Learning to learn or learning to memorize

Photo by | Ella Vasquez

As students, we often find ourselves cramming, memorizing and doing all we can to get that A (or C—you do you.), which begs the question: When did higher education become more about getting by than gaining knowledge? How did an institution built so individuals can learn and grow become focused on quick cramming sessions that end in forgetting what’s been quickly learned directly after the test?

The answer: standardized testing. First with the ACT and SAT, then the TAKS, which became the STARR, and let’s not forget the TSI… OK, enough acronyms already.
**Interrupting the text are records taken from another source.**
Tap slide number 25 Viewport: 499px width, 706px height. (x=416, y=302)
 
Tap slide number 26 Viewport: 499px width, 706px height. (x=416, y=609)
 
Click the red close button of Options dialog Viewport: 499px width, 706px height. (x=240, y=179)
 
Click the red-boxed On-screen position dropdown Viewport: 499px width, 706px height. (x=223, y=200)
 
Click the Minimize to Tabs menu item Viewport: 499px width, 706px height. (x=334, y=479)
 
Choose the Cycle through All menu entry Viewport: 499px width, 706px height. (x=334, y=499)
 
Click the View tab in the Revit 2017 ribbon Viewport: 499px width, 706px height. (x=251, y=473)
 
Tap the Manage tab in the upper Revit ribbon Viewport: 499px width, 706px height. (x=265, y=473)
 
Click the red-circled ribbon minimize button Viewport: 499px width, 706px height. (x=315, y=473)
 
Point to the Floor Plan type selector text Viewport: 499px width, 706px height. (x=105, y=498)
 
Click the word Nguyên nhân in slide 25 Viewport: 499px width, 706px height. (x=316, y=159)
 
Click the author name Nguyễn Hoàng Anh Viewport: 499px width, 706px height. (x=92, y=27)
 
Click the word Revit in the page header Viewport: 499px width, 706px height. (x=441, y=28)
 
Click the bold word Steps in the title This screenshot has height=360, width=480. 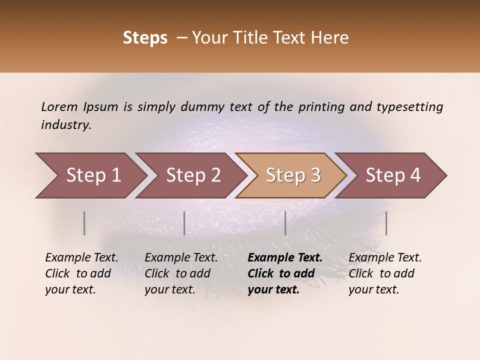[145, 38]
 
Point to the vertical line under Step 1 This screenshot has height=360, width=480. [84, 223]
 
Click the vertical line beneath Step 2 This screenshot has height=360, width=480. [184, 223]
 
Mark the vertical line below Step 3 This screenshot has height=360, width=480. [286, 223]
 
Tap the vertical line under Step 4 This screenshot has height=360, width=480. [386, 223]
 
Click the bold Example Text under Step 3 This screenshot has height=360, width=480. [285, 258]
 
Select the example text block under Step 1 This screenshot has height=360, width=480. [82, 274]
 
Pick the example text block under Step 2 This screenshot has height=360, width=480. [181, 274]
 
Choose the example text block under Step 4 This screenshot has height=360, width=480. [385, 274]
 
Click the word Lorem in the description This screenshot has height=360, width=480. [60, 107]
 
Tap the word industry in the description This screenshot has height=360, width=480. [66, 125]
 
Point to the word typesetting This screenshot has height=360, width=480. [410, 107]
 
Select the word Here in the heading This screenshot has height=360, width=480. [332, 38]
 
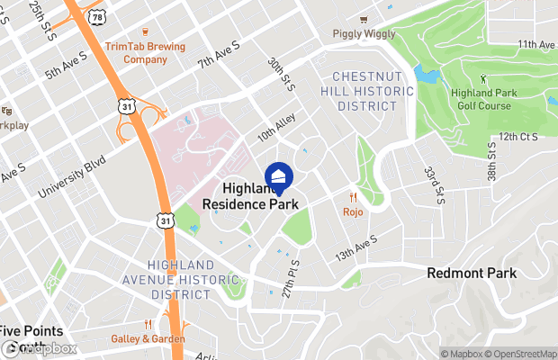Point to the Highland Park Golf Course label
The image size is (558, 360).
point(482,100)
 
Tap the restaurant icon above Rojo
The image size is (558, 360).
point(354,198)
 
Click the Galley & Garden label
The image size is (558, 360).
point(148,338)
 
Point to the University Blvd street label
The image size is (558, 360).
point(72,176)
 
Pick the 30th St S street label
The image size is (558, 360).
point(281,76)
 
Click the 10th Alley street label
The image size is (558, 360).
point(276,130)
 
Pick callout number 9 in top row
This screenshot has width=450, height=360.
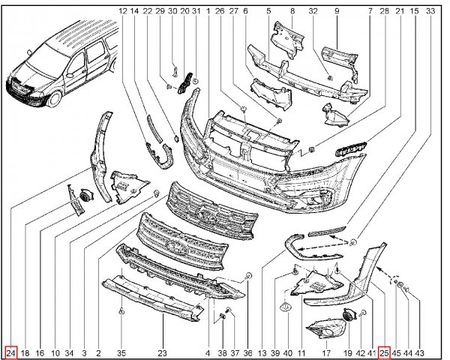click(x=337, y=11)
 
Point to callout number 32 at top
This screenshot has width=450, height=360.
click(x=314, y=11)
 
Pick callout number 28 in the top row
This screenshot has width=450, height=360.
click(x=384, y=11)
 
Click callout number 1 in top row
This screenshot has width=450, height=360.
click(x=208, y=11)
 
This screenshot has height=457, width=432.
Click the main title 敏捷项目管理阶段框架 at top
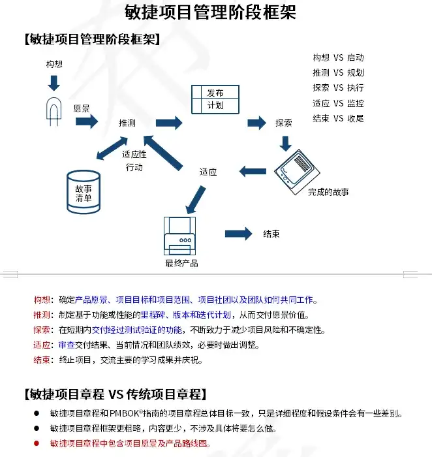pos(210,12)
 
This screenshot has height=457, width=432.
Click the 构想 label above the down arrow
pos(54,64)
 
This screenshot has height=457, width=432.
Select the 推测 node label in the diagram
pos(127,123)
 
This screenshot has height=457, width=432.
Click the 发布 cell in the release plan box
pos(215,93)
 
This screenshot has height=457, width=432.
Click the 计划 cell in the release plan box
pos(215,104)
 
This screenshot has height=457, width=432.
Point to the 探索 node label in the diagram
pos(284,122)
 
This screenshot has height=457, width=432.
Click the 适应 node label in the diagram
pos(208,172)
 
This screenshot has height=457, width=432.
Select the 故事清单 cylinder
pos(83,192)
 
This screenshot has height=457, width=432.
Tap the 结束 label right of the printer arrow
pos(271,234)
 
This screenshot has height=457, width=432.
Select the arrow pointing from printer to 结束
pos(238,234)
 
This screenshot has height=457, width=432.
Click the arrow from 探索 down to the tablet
pos(285,142)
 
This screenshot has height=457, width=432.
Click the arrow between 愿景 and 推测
pos(86,121)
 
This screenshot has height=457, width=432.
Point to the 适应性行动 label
pos(134,161)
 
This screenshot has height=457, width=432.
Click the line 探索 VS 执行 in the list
pos(337,87)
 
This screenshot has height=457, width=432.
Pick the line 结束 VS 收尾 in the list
pos(337,118)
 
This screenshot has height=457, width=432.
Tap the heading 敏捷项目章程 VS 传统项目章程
pos(115,394)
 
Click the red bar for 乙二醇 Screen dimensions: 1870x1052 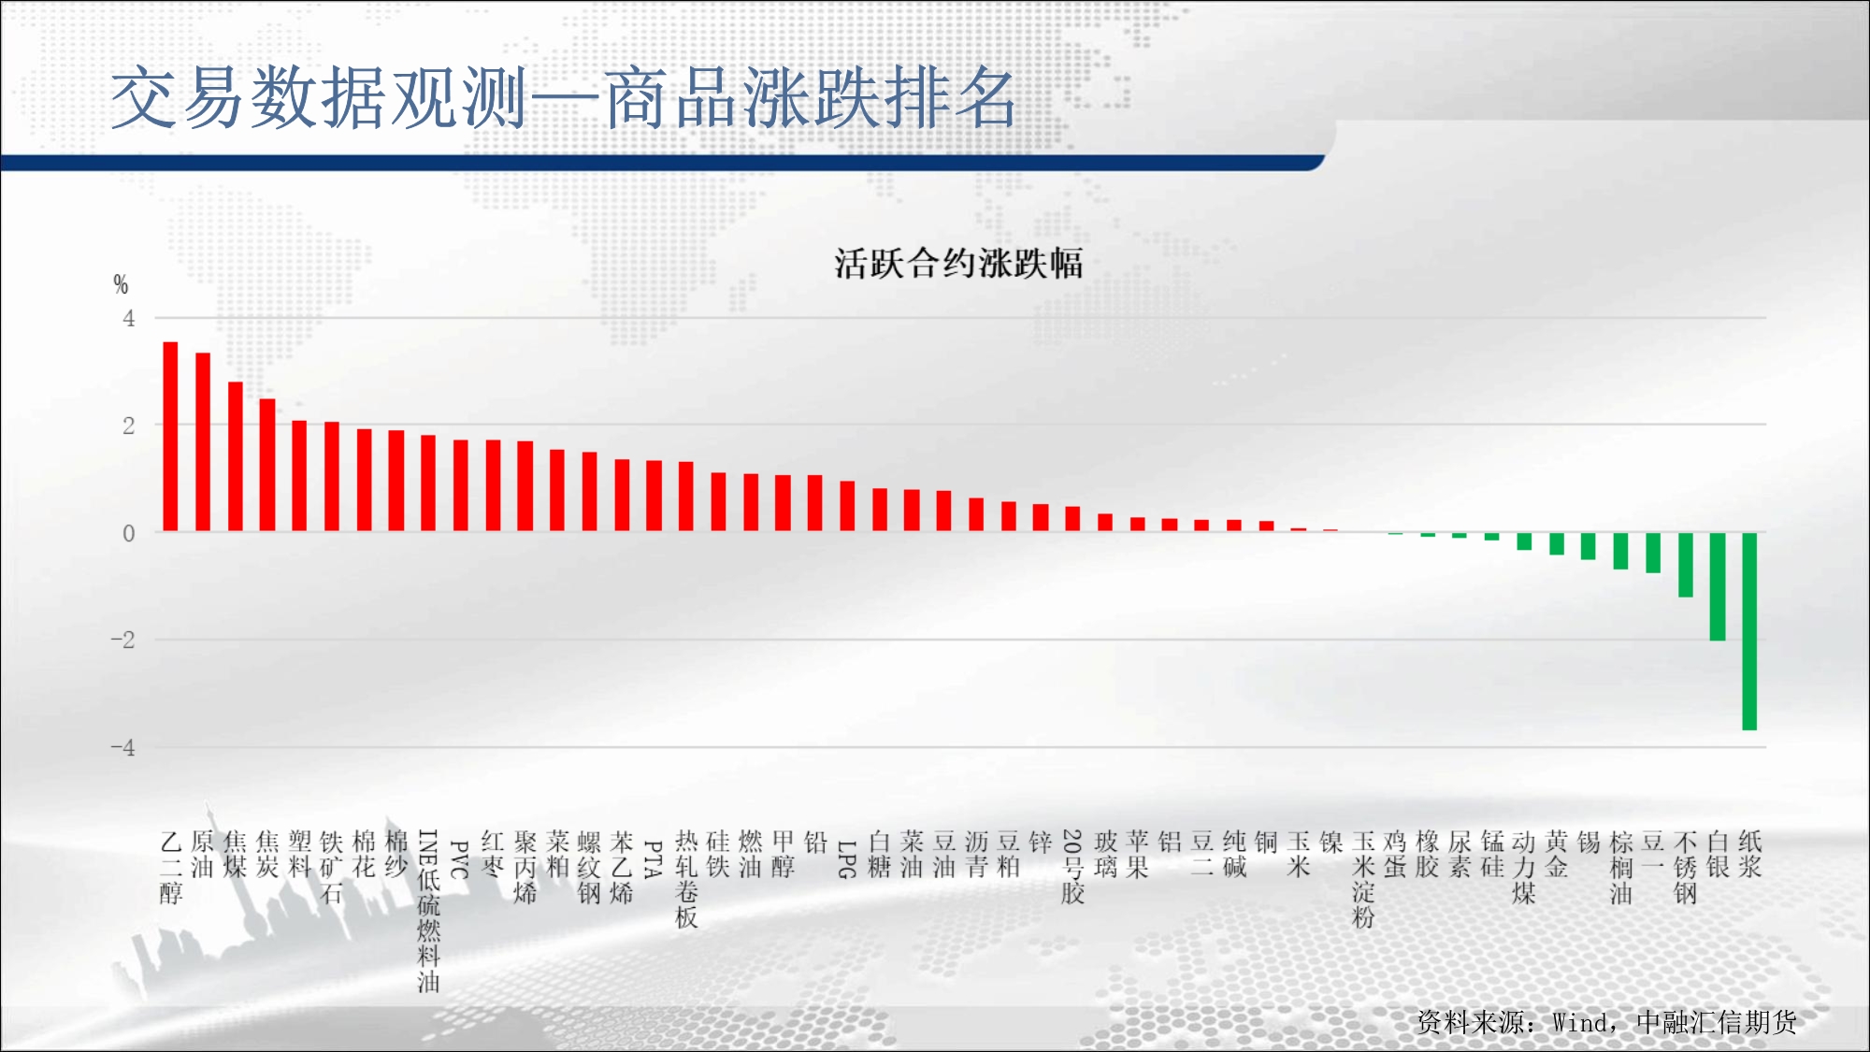[x=170, y=437]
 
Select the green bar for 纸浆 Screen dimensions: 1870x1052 [x=1749, y=631]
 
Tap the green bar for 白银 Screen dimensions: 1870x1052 [x=1718, y=586]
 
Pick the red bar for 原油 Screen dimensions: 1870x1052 [x=203, y=442]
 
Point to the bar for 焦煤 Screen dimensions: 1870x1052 [x=236, y=456]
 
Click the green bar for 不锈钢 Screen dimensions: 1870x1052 [x=1686, y=565]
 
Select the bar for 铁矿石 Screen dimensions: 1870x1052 [x=332, y=477]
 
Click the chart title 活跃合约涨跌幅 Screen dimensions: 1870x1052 [x=958, y=264]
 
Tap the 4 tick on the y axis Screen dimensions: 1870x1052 [x=129, y=319]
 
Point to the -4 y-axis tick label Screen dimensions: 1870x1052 [x=123, y=747]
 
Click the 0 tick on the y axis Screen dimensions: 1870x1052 [x=129, y=533]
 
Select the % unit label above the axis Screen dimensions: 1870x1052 [x=121, y=284]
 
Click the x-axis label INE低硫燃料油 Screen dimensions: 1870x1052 [x=428, y=911]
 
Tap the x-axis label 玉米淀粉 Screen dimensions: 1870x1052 [x=1363, y=879]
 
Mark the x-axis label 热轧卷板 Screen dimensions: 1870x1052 [x=686, y=879]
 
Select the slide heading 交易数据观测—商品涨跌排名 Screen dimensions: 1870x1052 [x=563, y=98]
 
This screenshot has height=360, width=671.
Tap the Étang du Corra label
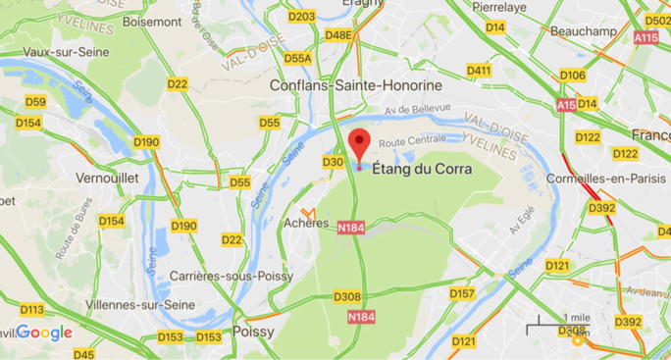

The point is that the acronyms are what education systems put all their focus on as soon as a child reaches the third grade. Higher education stops being about learning and growing as an individual and becomes about memorizing what you are going to be tested over and passing and moving on.

This mindset quickly has geared generations and generations to come to lose focus on what really matters in education: learning. Growing up with this mindset being drilled into our heads, it is no wonder that we have all lost track of the true beauty in knowledge.

Older generations come back to school simply because they love to learn, and the younger generations look at them like … seriously … you enjoy this? And they do, because they grew up with the true value of higher education instilled in their minds. We do not have to sit back and allow the mindset standardized testing has drilled into us to take over. We too can love learning like our elders.

If we decide to learn for the love of gaining knowledge and delve into our studies with passion and an open mind, the As (or Cs; we don’t judge) will follow suit. We, the Ranger staff, implore you to remember the value in learning and forget about all that cramming. OK, so go on — learn with the vigor and the childlike passion you once had. Focus on the learning, and the good (OK … better) grades will follow. It’s worth a try. After all, the cramming hasn’t worked.